The assistant in the museum was polite enough, but no real help. He leafed through some oversized books, scanned the computer, but in the end the look on his face said it all. Marilyn sat back in her chair. “Do you think it could be just a private thing? You know, made up by a group, a local club perhaps?”

“Possibly. The insignia is the curious part.” He tapped the close-up photograph of the soldier's uniform jacket. “It seems too intricate, too well designed. Why would a club go to all this trouble?”

“Lots of them do. They like to identify themselves, make themselves stand out.”

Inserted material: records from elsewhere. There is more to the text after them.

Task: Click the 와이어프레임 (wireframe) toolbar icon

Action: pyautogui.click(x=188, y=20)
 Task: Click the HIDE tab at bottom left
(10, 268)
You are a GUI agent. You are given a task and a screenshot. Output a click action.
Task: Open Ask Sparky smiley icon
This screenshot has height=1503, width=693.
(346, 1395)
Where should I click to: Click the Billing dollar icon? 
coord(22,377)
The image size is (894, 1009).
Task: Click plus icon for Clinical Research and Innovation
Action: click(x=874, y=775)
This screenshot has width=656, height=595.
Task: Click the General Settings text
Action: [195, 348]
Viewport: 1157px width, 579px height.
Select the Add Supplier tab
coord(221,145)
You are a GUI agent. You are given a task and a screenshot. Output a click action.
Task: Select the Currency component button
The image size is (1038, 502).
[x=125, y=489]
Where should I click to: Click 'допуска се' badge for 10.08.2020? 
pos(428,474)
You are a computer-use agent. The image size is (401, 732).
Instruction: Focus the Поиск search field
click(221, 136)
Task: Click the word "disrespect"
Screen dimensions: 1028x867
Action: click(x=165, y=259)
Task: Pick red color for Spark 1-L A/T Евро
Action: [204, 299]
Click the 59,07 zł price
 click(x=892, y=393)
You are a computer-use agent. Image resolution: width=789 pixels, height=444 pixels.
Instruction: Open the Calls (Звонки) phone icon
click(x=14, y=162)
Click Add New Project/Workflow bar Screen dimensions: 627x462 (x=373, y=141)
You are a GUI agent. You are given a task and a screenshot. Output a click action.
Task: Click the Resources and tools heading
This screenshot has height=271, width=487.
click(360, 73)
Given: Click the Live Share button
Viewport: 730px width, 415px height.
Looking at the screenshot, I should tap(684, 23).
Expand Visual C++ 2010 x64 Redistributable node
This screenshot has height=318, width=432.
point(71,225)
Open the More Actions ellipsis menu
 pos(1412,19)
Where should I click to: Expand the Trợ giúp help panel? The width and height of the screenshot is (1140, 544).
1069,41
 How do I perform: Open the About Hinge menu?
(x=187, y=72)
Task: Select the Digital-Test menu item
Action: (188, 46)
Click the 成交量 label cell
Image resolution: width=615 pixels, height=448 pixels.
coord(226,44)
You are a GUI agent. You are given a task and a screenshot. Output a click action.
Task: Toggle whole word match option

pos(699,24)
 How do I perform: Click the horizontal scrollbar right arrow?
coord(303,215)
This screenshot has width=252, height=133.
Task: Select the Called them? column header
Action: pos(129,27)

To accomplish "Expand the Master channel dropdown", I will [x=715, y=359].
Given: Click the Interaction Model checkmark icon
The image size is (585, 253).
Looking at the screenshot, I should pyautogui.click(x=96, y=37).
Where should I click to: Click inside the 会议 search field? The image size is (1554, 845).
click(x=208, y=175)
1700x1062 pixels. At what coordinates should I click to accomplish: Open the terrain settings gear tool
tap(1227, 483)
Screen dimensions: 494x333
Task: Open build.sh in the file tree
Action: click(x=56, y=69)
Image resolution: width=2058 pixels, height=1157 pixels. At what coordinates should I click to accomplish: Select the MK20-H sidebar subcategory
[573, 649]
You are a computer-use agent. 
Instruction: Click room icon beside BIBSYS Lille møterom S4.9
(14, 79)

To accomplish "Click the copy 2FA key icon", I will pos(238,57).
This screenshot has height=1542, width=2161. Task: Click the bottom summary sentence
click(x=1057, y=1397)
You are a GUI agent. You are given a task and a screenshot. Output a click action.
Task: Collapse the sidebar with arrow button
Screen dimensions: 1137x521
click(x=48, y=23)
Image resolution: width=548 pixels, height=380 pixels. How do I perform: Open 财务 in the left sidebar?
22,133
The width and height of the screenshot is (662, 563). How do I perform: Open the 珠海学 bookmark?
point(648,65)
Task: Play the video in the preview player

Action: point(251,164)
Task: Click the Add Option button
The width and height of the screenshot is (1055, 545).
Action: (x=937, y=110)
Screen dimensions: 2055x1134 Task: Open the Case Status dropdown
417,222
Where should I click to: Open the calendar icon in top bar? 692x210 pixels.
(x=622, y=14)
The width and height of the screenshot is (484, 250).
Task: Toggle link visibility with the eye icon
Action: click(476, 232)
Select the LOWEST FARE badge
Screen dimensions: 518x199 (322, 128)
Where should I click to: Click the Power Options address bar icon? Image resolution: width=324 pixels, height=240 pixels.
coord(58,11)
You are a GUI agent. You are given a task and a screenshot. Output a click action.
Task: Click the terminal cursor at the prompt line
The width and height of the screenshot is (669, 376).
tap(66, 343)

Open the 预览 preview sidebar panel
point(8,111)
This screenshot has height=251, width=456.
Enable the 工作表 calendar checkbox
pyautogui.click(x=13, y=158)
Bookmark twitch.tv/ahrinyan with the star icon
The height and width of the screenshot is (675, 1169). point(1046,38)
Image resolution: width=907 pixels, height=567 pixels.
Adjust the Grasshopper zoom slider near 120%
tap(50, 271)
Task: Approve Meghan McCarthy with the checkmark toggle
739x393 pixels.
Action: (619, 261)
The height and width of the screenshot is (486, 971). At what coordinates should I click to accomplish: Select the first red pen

“Hmm…” The assistant rubbed his chin. “Can you leave it with me? I'd like to run a few more searches, get in touch with the royal Armoury in Leeds. They might have something.”

“Sure. Just one thing I need to know to begin with – you can definitely confirm that it is not the uniform of a police force in this country?”

“From what I can tell so far,” he said, measuring her with a steely look, “this isn't the uniform of any police force in the world.”

Her radio was already crackling as she slid behind the wheel. It was Tears. His voice sounded tired. “We found someone down by the docks. I think you should come in so we can have a chat with her.”

“Her? Who is she?”

“A young girl who seems older than she looks.”

“What was she doing down there?”

“We don't know, but I think you should come in so we can get to the truth of it. You've always had a way with interrogating.”

“Thanks.” Marilyn couldn't pick up on any sarcasm in his voice, which was unusual, and she gave a little laugh. “Are you okay, Gerry?”

“I'm fine. Tired, that's all. She's…She seems feral.”

“Feral? What does that mean? Wild?”

“Yes. Street kid, tough, but…I don't know, there's something distinctly odd about her. Just come in and see what you think.”

What Marilyn saw through the interview room two-way mirror some twenty minutes later puzzled her. The girl was certainly wild looking, her huge, black eyes constantly darting around as if seeking an escape route, her body tense, coiled like a spring close to snapping as she prowled the room, backwards and forwards, time after time, never stopping. Somebody had bandaged her head where the truncheon hit her and Marilyn noticed the red smudge through the thick lint material, but this didn't seize her main attention. It was the way the girl was dressed. An eclectic mix of varying fashions from any number of periods. She wore a floral printed skirt which fell to her calves, with black leather studded boots sticking out underneath. A satin lace waist-coat, drawn together at the waist with leather thongs, covering a white blouse with cropped sleeves and frilled collar, soiled and edged with dirt. Over this, a threadbare tweed jacket with leather patches on the elbows. A mish-mash of styles, chosen from a dozen different second-hand clothes shops. Bizarrely, on her, the collection looked good. Not out of place at all. The girl had style, that was clear enough. Those eyes, however, were something else. As Tears had said – feral.

“What do you think?”

Marilyn glanced across at Tears, who continued to study the girl through the glass. “I don't know. She seems like a throwback.”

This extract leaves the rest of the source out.